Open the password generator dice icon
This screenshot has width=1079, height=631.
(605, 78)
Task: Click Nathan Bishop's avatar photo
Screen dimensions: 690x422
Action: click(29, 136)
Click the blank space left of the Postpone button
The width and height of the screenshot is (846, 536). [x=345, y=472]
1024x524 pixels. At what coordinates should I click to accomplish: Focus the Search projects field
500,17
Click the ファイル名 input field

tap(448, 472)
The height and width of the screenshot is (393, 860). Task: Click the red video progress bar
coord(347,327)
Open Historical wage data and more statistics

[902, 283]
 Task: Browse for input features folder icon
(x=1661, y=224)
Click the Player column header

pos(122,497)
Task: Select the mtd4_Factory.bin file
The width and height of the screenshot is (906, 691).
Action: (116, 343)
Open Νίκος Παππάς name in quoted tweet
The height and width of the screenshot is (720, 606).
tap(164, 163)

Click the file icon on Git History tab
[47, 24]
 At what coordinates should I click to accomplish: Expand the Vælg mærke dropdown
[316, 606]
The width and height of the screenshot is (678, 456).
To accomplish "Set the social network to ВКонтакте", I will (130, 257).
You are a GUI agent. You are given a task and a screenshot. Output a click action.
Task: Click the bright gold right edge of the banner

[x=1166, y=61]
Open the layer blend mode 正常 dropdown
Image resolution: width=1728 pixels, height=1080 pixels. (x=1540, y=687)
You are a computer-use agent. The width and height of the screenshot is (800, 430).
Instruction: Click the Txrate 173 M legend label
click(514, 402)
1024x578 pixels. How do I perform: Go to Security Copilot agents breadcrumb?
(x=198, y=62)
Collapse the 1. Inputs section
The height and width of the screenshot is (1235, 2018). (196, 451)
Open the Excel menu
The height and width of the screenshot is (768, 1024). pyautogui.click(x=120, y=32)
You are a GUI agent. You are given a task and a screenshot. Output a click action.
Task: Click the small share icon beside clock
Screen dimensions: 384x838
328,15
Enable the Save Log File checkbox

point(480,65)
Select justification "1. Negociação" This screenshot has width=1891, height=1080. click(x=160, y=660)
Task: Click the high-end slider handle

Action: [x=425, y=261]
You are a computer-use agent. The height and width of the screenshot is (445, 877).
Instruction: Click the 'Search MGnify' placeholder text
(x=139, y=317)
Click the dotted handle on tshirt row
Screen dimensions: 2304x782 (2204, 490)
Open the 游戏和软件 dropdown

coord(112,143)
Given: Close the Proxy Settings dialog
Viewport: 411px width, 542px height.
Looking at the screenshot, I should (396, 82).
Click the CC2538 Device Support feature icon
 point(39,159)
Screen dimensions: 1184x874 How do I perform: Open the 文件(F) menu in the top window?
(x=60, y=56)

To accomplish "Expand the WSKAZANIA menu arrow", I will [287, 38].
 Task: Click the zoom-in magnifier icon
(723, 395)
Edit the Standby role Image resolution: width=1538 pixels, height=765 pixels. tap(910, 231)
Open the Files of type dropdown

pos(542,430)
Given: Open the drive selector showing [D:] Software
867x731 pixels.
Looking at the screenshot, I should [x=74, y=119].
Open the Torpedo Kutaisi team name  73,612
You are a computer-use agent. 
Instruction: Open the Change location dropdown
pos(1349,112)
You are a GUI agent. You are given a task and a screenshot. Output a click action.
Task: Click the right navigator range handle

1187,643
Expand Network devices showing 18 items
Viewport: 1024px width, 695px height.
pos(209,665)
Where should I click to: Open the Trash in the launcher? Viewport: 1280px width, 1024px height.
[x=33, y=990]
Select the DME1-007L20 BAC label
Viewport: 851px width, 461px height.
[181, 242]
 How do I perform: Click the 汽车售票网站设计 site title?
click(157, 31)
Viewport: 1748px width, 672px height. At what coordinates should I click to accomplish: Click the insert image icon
=====
**Required work:** Update the lines starting with the line that contains "How do I perform: Click" and continuing through the final line, replacing "site title" with "page title" and leaving everything else unchanged. Give only these lines.

**Written answer:**
 How do I perform: Click the 汽车售票网站设计 page title?
click(157, 31)
Viewport: 1748px width, 672px height. At what coordinates should I click to accomplish: Click the insert image icon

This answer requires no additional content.